● EXERCISE INSTRUCTIONS
Reproduce a passage from the article on the Danbury teachers' contract, beginning at the words "DANBURY - The" and stopping after the words "to save money.".
SELECTED EXCERPT START
DANBURY - The Danbury teachers' union and the Board of Education have endorsed a three-year contract that provides competitive wage increases while adjusting insurance costs to save money.

The 2006-09 contract, which covers 770 teachers and about 100 additional certified staff, saves the district about $750,000 in medical costs the first year and increases the starting salary for new teachers. "I think it was a fair settlement," said
William Murray , president of the Danbury/ National Teachers Association . The school board approved the agreement at last week's meeting. "We did feel going in that we wanted to help the city with the insurance costs," Murray said. "We had a consultant who made recommendations on insurance for cost savings for the town that would keep our benefits as close to what we have possible. It's a nationwide issue. Insurance costs are going out of sight." Danbury Superintendent
Eddie Davis
, who was part of the school district's negotiating team, called it a good agreement for both parties. "I'm very pleased we were able to work together and come up with an amicable settlement in all aspects," Davis said. "Our goal was to provide a wage increase that is respectful of our employees and one we can afford, and continue to be able to provide our excellent medical benefits." School board chairman
George O'Loughlin said the settlement was fair and everyone worked hard to make it happen. "It's critical for the school board to stave off the expanding cost of health care," he said. "Now we can hope that people will self-regulate their use of it." He thought the higher starting salary would be useful in recruiting new teachers, especially since so many veteran teachers will retire in the next decade. The contract provides a general salary increase of 3.5 percent for 2006-07, 2.75 percent for the second year, and 3.15 percent for the third year. The previous three-year contract provided 3.7 percent increases for each of the three years. In addition, the new contract requires employees to pay a higher portion of their health premiums with
Anthem Blue Cross Blue Shield . The previous contract required employees to pay 10 percent of their medical premiums each year. In this contract, employees will pay 11 percent the first year and 13 percent the following two years. The contract also calls for teachers to pay higher copays for some services, inlcuding prescriptions and doctor visits. The district pays about $20 million a year in employee health benefits. A combined medical and dental plan costs $7,156 for a single employee and $17, 374 for a family. The contract calls for a starting salary for a first-year teacher of $41,981, which was increased over last year's starting pay of $38,400. The salary for a teacher with a master's degree and more than 14 years of service is $75,280. The contract provides top salaries higher than many in the region, while also making the starting salary more competitive, Murray said. He acknowledged the increases on the previous three-year contract were higher, but said it was a better time economically and came after 10 to 12 years of very low raises. Murray was glad the settlement was reached during the mediation process and did not go to arbitration. "We passed the mediation time before we hammered it out, but we avoided arbitration,'' Murray said. "You want both sides to take responsibility for the outcome." City officials, too, were impressed with the results. "I think they did an outstanding job. They negotiated meaningful changes that will save the district some money," Danbury finance director
Dena Dioriosaid Wednesday While city officials don't have a say in the agreement, Diorio said she met with Davis and schools' finance director Elio Longo about what she felt was important. The city of Danbury has settled contracts in recent years with fire and municipal workers that yielded concessions on health insurance to save the city money. But the city could not settle the police department's contract and it is in binding arbitration. That means an arbiter will decide the agreement after hearing arguments from both the city and the police negotiators about what they want. One more arbitration hearing is set for December and a decision is expected in the next couple of months. "Health insurance is the fastest growing portion of our budget. It's one of the costs that is very difficult to control because the cost is growing higher than the inflation rate,'' Diorio said. "It's the one area we're focused on in all our union negotiations."
SELECTED EXCERPT END
DATASET RECORDS START
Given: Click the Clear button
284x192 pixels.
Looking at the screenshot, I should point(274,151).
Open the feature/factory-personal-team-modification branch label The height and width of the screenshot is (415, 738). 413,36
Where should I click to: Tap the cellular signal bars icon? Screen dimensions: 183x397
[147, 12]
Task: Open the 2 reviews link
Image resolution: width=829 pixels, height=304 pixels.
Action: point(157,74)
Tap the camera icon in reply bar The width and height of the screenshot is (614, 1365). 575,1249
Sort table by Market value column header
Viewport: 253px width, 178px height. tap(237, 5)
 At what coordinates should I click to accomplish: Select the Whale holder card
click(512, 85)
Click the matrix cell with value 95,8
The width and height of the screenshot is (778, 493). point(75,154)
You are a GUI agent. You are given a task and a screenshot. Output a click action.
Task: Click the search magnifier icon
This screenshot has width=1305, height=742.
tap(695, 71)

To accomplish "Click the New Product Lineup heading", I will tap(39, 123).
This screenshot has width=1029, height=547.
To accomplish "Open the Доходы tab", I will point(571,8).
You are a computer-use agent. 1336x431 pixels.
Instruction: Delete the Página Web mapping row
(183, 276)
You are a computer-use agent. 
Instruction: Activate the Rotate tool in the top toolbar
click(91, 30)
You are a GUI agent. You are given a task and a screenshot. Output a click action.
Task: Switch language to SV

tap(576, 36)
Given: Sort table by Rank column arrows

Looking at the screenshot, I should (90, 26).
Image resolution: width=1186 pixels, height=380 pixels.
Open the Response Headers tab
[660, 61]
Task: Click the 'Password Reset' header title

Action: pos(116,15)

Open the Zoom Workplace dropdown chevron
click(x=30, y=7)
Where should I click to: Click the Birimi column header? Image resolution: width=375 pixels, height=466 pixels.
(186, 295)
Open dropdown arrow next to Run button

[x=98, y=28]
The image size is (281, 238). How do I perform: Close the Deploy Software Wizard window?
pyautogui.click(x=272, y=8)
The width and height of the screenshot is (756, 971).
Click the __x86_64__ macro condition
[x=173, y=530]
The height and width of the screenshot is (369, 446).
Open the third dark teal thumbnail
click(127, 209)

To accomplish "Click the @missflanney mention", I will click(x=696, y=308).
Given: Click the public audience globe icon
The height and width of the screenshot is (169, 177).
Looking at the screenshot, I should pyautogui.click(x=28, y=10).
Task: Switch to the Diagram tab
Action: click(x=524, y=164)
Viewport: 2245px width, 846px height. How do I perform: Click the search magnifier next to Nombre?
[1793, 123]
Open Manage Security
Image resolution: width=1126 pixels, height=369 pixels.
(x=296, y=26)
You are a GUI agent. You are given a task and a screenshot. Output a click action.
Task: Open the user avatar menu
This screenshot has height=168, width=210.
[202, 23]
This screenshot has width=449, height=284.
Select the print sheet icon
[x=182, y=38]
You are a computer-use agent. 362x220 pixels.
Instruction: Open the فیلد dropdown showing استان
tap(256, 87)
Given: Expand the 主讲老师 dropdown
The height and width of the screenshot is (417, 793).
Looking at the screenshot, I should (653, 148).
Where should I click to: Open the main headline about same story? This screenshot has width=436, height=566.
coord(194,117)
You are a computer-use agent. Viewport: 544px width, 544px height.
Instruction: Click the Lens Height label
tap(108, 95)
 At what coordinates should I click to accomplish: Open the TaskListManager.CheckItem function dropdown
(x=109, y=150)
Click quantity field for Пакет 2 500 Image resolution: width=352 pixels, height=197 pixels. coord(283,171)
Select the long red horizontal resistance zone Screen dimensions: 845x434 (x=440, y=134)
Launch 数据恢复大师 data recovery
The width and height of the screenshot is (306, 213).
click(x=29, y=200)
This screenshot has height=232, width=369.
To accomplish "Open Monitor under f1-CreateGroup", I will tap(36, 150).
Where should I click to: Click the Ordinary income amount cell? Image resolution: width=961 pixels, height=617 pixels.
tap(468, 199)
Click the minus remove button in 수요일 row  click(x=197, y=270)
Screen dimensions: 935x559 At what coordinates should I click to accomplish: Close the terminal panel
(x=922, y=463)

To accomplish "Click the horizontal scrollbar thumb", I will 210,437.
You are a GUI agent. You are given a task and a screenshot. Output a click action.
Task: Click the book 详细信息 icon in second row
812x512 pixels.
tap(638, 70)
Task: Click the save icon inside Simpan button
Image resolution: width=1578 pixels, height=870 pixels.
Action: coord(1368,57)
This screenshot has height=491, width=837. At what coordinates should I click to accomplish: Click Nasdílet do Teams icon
DATASET RECORDS END
● PROBLEM SOLUTION
DANBURY - The Danbury teachers' union and the Board of Education have endorsed a three-year contract that provides competitive wage increases while adjusting insurance costs to save money.